[Word and element pointing entries]
##########

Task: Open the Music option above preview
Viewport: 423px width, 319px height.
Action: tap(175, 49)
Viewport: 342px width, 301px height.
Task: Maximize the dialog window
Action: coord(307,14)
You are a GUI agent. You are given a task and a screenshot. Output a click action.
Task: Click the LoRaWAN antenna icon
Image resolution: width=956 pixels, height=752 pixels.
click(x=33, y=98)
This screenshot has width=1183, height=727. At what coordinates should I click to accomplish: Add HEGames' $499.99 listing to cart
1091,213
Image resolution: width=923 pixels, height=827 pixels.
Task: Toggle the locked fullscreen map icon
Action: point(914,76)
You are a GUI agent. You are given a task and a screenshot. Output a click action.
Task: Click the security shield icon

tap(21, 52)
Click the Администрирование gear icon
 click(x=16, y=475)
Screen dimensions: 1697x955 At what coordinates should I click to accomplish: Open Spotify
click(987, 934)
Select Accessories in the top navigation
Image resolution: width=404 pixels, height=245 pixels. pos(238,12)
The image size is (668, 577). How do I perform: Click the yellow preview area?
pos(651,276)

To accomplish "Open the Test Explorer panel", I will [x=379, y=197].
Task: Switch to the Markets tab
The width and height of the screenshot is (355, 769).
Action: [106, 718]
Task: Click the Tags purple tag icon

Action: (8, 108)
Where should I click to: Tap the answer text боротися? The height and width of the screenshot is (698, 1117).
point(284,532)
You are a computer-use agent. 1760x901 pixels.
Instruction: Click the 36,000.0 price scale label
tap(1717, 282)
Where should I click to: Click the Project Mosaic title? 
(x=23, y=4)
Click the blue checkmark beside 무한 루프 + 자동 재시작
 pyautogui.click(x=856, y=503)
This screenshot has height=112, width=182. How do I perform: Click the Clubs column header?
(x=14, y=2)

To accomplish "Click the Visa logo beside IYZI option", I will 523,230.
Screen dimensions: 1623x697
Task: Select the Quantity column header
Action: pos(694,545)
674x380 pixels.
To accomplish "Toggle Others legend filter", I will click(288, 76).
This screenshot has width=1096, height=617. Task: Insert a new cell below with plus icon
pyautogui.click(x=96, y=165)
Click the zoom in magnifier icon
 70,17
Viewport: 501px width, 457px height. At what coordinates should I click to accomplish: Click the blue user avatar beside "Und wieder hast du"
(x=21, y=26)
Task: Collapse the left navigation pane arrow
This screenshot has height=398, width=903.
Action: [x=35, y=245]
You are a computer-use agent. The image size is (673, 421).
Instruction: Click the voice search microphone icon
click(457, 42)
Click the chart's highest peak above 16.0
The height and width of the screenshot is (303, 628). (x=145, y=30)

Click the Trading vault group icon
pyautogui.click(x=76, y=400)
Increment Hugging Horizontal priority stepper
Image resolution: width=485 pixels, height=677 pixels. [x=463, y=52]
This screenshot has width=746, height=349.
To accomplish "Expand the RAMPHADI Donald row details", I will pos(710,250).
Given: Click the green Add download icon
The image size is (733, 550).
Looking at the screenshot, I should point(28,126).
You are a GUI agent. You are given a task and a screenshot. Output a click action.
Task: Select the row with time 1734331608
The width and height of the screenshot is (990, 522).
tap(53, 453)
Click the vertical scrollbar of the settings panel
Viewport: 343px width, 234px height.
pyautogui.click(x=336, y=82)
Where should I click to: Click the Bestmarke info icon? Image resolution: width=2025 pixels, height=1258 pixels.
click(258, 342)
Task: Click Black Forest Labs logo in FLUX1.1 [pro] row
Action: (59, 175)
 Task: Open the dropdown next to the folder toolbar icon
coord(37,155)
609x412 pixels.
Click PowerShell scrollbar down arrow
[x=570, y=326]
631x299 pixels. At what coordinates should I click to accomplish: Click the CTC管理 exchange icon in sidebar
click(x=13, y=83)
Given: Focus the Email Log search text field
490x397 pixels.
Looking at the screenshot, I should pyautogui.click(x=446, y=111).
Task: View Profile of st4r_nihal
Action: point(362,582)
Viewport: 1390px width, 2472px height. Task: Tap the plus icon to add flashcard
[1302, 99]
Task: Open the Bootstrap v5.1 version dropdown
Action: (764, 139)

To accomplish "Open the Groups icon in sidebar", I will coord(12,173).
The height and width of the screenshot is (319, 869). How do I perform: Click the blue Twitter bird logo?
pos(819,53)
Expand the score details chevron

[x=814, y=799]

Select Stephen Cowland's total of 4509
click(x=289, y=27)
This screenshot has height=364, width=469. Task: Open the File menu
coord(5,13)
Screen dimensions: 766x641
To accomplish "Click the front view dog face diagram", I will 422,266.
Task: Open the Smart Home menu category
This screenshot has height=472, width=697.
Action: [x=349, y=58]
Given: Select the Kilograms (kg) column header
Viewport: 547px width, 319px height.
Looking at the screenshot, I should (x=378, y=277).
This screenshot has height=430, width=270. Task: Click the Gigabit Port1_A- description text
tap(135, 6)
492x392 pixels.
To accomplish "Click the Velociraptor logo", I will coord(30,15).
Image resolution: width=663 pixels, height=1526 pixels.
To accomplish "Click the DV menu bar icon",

##########

▶ _PROBLEM REQUIREMENTS_: Copy the lines of the records word for word, beginning with the line that contains "This screenshot has width=746, height=349." and stopping after the line that contains "Action: (59, 175)".

▶ _THE OUTPUT_:
This screenshot has width=746, height=349.
To accomplish "Expand the RAMPHADI Donald row details", I will pos(710,250).
Given: Click the green Add download icon
The image size is (733, 550).
Looking at the screenshot, I should point(28,126).
You are a GUI agent. You are given a task and a screenshot. Output a click action.
Task: Select the row with time 1734331608
The width and height of the screenshot is (990, 522).
tap(53, 453)
Click the vertical scrollbar of the settings panel
Viewport: 343px width, 234px height.
pyautogui.click(x=336, y=82)
Where should I click to: Click the Bestmarke info icon? Image resolution: width=2025 pixels, height=1258 pixels.
click(258, 342)
Task: Click Black Forest Labs logo in FLUX1.1 [pro] row
Action: (59, 175)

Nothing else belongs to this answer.